Alarm: European artists will need UK work visas from 2021

The UK Home Office has let it be known that artists from EU countries will need visas to perform in Britain from January 2021.

The department has clarified that they will be subject to the same restrictions as non-EU entertainers once Brexit is in place.

That means a Tier 5 visa, which is not always easy to obtain. It’s the end of freedom of movement.

Artists and arts organisations are rightly alarmed.

Read here.

UPDATE: Ignoring bromides from some classical spokesmen, the mainstream music industry is profoundly concerned.

The acting chief of UK Music, Tom Kiehl, writes: ‘New plans confirm that from 2021 EU musicians coming to the UK for concerts and festivals will be treated in the same way as those from the rest of the world. This will drag some agents and promoters into the immigration system for the first time and increases the possibility that [EU] member states [will] introduce new bureaucratic hoops for UK musicians to jump through when seeking to perform across the European Union.
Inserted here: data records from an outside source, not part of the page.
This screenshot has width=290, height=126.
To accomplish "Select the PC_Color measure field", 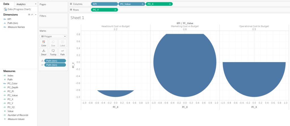I will 12,83.
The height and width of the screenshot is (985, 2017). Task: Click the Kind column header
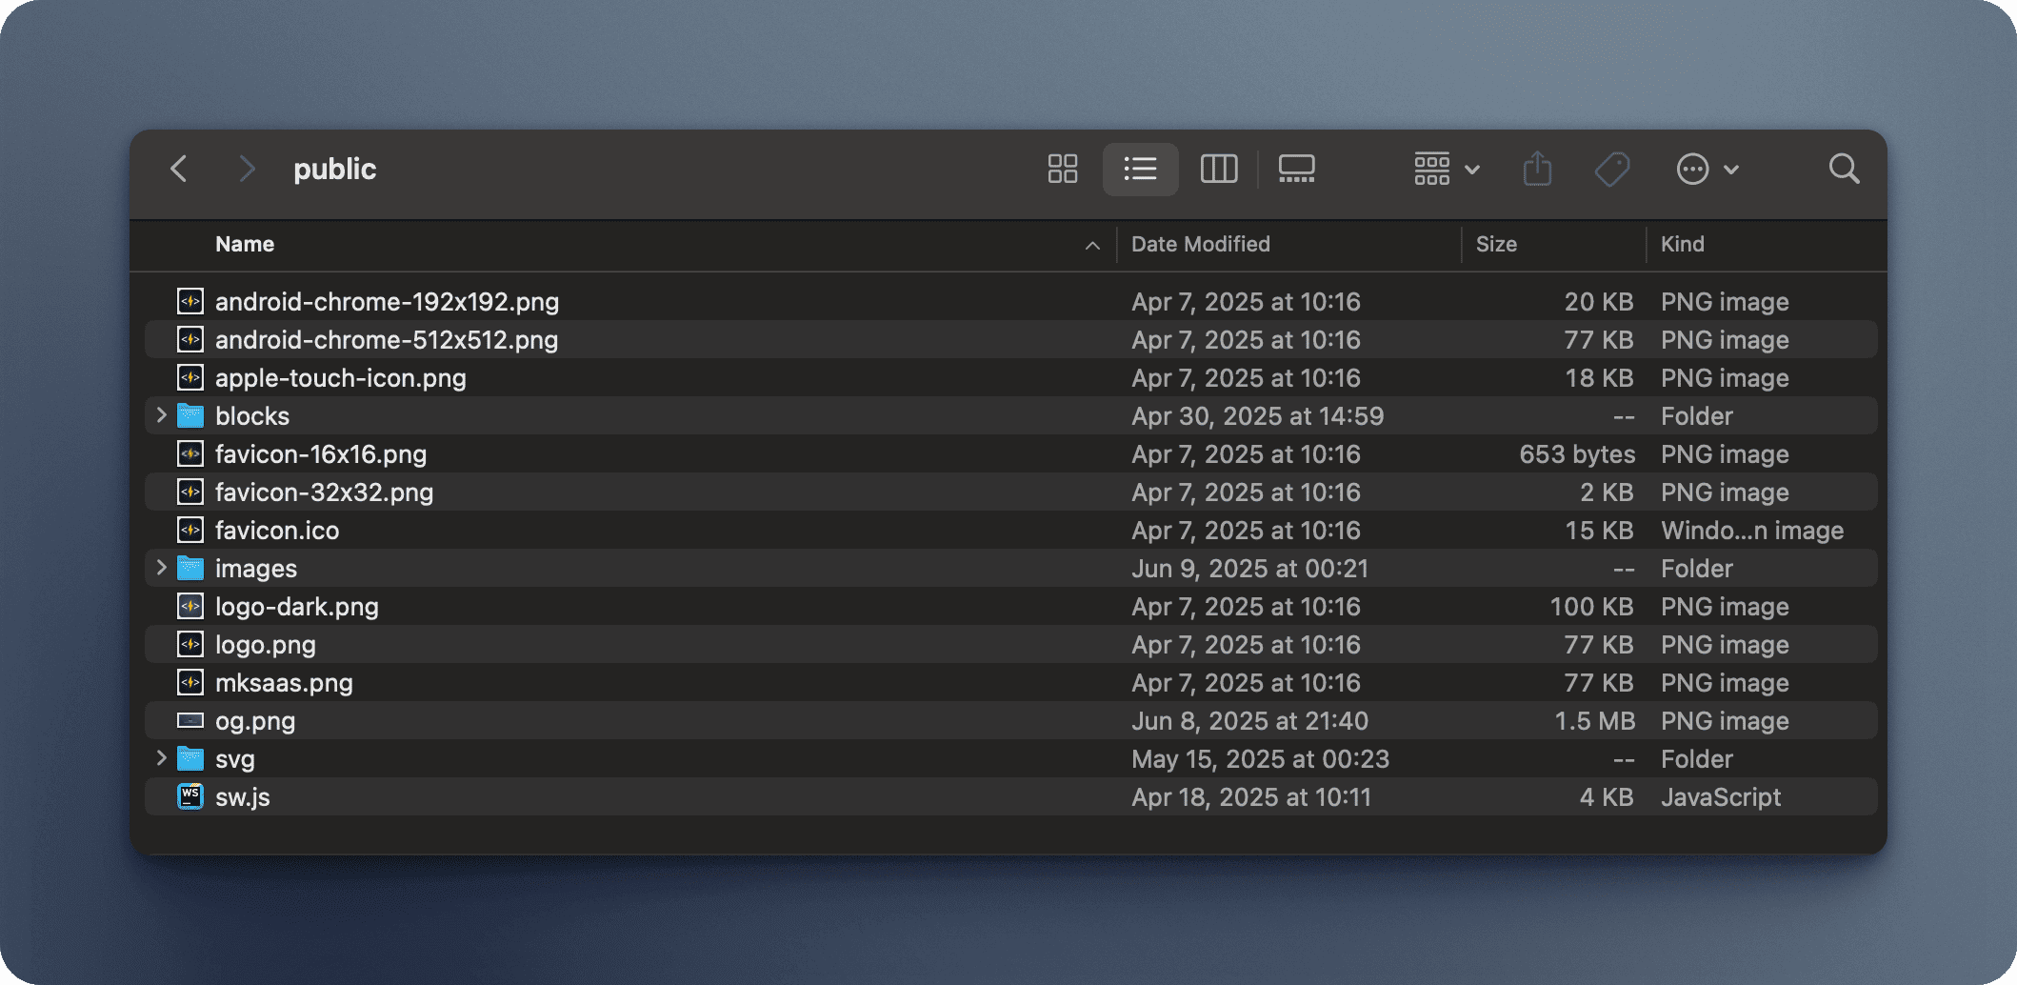1682,244
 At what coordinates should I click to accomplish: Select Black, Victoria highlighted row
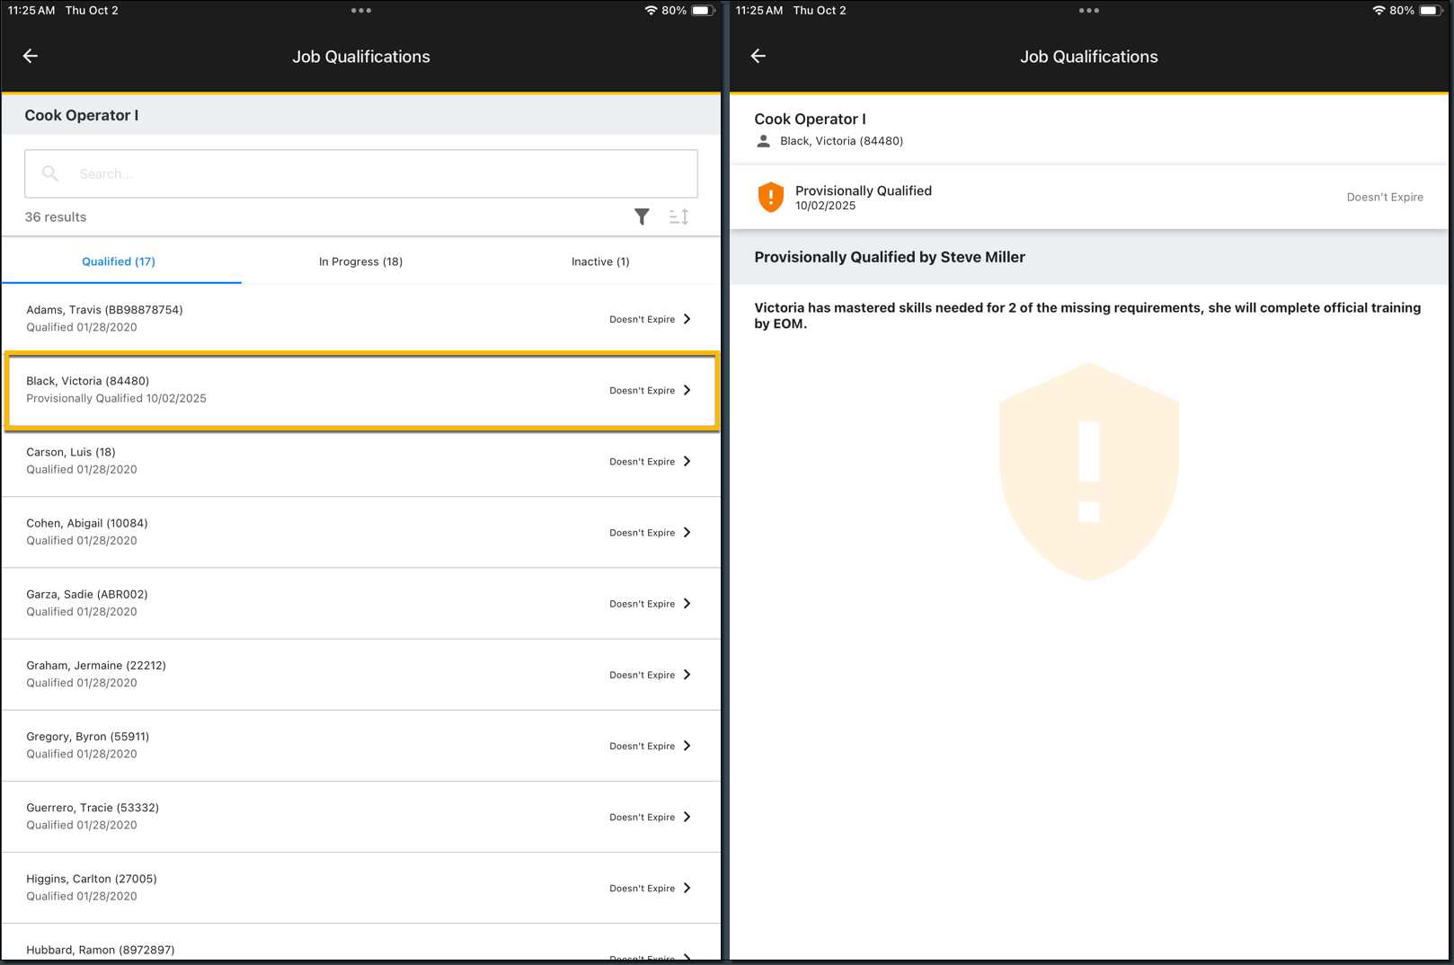pos(359,390)
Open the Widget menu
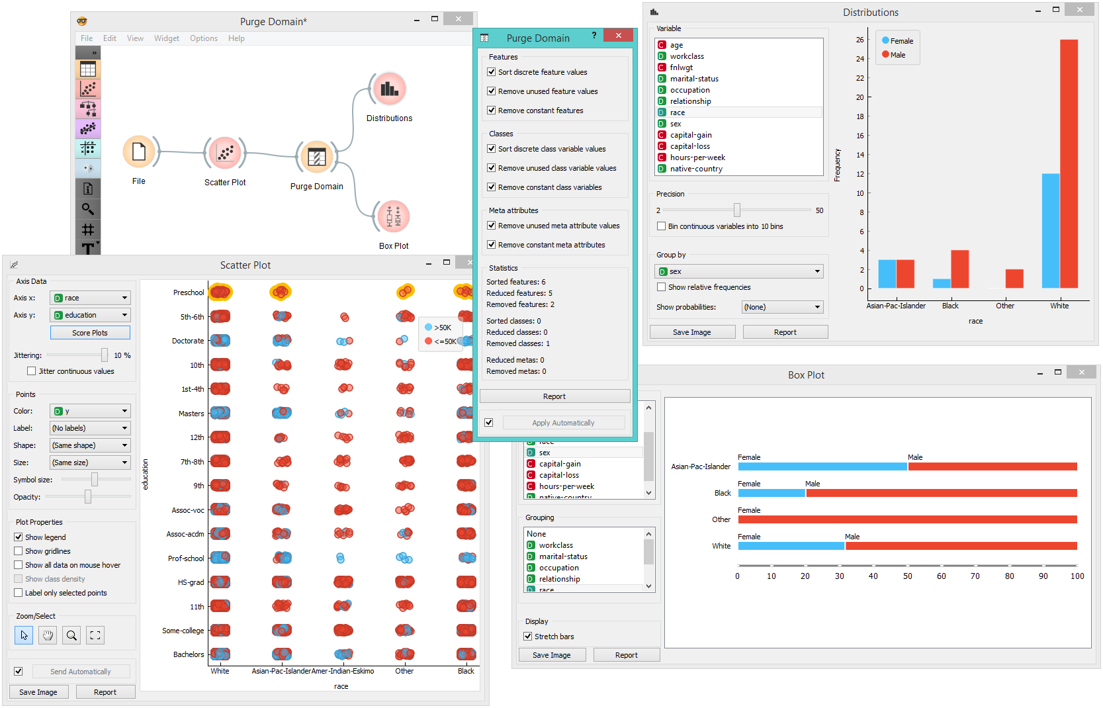 (167, 38)
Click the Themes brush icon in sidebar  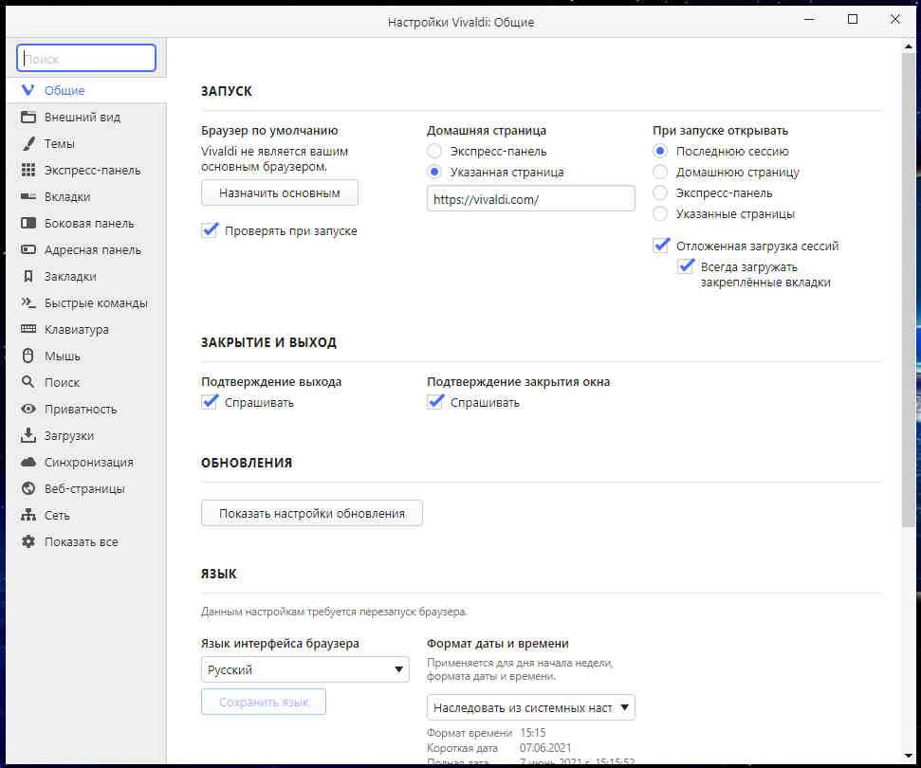point(28,144)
On the potential impact beyond tours and festivals, Kiehl notes: ‘It’s welcome the government has reduced its salary cap [for immigrants], yet these proposals will still not work for many in the EU who want to work in the UK music industry over a longer period of time, given musicians’ average earnings are £23k and a reliance in the points-based [immigration] system on the need for elite academic qualifications’.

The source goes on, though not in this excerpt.